Una pancarta de protesta contra una planta de reciclaje productora de metano en el campo donde se planea construir en las afueras de Montargis, Francia, el 2 de noviembre de 2021. (Andrea Mantovani/The New York Times)
Una pancarta de protesta contra una planta de reciclaje productora de metano en el campo donde se planea construir en las afueras de Montargis, Francia, el 2 de noviembre de 2021. (Andrea Mantovani/The New York Times)

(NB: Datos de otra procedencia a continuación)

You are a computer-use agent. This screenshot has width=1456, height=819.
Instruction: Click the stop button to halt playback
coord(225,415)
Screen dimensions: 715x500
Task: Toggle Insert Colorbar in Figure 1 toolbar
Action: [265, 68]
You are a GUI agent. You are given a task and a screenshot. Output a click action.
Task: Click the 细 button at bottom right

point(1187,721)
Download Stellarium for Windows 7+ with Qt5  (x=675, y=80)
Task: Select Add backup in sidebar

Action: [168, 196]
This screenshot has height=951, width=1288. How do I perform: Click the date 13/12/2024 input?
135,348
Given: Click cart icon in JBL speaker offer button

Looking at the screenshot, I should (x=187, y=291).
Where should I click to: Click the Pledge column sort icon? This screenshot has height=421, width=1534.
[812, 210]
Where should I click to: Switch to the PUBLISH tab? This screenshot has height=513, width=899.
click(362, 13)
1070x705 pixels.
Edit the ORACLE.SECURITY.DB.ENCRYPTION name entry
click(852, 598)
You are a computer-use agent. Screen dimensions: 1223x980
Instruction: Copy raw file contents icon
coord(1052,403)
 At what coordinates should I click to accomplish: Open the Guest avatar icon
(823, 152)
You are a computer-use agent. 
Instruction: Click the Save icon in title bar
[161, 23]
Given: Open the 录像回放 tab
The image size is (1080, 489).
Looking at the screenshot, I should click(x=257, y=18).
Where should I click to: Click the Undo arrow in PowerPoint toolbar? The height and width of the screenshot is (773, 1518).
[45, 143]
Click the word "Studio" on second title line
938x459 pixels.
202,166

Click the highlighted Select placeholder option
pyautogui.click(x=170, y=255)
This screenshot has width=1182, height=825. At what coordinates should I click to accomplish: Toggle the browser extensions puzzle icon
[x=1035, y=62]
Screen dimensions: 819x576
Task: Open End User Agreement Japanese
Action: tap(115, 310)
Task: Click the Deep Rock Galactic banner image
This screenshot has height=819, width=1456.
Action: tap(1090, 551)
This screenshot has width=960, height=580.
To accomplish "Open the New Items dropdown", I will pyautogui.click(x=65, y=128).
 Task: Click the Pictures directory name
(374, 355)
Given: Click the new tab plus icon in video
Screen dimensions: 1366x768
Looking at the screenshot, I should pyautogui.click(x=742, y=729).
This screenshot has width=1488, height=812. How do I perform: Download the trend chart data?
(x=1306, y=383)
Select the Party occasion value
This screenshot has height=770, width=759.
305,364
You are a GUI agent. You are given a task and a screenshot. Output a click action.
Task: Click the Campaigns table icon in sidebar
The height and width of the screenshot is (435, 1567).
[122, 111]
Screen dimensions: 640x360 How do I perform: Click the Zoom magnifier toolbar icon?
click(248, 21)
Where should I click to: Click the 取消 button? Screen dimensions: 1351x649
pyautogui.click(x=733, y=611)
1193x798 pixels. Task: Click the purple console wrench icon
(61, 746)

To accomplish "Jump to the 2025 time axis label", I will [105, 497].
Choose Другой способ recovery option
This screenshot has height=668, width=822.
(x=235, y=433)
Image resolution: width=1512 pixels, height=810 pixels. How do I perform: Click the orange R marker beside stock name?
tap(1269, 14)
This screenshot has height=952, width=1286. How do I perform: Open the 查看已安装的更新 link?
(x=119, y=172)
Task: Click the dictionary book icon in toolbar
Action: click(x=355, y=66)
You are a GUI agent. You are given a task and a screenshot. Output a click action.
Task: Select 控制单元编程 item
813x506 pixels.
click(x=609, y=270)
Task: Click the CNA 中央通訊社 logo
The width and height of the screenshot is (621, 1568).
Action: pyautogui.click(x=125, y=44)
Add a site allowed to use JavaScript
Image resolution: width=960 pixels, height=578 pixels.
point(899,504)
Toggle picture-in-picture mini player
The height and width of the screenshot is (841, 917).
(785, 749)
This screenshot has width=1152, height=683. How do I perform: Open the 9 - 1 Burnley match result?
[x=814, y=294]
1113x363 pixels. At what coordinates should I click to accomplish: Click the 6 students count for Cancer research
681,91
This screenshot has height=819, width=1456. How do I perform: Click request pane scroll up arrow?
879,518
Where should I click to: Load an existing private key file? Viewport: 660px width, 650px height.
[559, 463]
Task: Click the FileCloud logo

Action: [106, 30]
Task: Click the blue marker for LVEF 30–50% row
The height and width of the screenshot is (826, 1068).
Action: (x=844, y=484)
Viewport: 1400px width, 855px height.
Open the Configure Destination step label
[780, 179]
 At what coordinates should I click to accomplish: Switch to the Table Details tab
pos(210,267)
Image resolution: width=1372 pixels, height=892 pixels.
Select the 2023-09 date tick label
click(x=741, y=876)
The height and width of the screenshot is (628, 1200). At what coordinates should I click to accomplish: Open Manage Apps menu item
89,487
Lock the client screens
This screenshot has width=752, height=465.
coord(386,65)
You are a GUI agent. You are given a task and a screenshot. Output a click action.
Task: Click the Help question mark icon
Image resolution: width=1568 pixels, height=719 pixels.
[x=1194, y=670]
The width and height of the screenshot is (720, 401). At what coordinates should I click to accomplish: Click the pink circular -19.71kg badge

MONTARGIS, Francia — Solo 120 kilómetros separan a esta ciudad provincial de París, pero si en la capital se habla de una revolución de la energía renovable, aquí se habla que le cuesta demasiado a la gente.

“Queremos ir demasiado rápido”, señaló Jean-Pierre Door, un legislador conservador con muchos electores enfadados. “Se está llevando a la gente al límite”.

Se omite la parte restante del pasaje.